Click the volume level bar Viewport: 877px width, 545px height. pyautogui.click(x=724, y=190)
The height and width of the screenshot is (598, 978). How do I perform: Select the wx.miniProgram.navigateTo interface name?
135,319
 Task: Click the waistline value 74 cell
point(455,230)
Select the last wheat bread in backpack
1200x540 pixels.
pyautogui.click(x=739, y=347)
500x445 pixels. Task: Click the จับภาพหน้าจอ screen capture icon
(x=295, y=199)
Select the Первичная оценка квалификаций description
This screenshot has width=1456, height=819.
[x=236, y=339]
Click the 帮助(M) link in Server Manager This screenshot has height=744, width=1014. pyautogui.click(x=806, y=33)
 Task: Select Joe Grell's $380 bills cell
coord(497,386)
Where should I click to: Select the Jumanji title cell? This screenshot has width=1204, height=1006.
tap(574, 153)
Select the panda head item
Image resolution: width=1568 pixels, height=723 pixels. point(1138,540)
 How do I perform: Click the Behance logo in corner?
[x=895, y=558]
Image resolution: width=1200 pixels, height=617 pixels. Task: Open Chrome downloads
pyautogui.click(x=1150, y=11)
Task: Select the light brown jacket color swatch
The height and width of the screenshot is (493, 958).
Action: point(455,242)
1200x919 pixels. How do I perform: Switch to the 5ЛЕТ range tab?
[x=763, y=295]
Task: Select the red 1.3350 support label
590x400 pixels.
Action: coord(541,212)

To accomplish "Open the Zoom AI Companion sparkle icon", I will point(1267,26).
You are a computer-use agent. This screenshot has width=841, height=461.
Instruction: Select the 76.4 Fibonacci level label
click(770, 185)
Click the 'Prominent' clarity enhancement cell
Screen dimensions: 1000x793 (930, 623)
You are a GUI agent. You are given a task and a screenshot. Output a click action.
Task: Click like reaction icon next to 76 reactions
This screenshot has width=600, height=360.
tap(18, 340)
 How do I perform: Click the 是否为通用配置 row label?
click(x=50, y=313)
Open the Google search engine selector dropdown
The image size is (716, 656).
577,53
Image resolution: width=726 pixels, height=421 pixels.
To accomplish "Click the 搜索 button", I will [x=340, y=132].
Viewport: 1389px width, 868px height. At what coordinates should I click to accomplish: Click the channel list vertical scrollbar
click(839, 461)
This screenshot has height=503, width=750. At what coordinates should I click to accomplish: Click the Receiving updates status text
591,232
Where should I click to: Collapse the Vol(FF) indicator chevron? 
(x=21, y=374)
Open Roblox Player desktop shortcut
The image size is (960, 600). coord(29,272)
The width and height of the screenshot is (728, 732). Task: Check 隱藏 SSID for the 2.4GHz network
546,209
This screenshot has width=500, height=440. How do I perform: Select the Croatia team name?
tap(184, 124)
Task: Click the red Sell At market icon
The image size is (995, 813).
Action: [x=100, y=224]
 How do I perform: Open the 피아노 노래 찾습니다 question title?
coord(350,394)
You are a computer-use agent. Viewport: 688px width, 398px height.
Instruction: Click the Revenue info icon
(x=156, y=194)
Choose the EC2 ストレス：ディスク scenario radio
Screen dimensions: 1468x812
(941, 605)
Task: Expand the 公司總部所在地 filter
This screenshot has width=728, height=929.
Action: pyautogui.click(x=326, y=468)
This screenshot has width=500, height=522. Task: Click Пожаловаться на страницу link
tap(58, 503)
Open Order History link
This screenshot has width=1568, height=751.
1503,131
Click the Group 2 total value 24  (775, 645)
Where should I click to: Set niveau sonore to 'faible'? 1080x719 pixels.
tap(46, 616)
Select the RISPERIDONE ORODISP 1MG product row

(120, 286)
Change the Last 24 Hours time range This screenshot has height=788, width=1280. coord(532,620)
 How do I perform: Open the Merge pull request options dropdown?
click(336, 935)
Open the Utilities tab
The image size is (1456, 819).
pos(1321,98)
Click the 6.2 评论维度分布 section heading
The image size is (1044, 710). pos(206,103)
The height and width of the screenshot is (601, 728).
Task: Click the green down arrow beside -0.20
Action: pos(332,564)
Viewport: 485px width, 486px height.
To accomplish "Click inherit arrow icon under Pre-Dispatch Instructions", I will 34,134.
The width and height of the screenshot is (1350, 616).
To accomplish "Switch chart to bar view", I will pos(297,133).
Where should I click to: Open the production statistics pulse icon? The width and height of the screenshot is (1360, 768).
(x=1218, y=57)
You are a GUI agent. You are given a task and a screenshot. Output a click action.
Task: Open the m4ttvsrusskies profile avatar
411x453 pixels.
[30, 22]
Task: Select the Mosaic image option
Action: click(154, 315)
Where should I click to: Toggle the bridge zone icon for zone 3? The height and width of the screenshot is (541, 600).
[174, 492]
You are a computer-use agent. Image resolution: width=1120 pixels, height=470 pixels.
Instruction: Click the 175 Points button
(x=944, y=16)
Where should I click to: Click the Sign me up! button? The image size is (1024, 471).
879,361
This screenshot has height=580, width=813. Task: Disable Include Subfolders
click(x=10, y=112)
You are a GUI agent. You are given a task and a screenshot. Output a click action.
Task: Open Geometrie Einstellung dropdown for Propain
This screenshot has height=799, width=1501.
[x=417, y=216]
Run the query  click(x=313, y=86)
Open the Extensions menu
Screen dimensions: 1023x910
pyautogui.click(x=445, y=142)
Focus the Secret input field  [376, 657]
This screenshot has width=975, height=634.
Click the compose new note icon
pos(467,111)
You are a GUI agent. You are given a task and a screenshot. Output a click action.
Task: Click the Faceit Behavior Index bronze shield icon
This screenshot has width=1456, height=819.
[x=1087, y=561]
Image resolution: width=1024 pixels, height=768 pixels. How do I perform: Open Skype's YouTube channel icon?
════════════════
* **Task directions**
Collect each line above holding the string "will".

* **Answer area**
To accomplish "Open the Zoom AI Companion sparkle icon", I will point(1267,26).
To accomplish "Click the 搜索 button", I will [x=340, y=132].
To accomplish "Click inherit arrow icon under Pre-Dispatch Instructions", I will 34,134.
To accomplish "Switch chart to bar view", I will pos(297,133).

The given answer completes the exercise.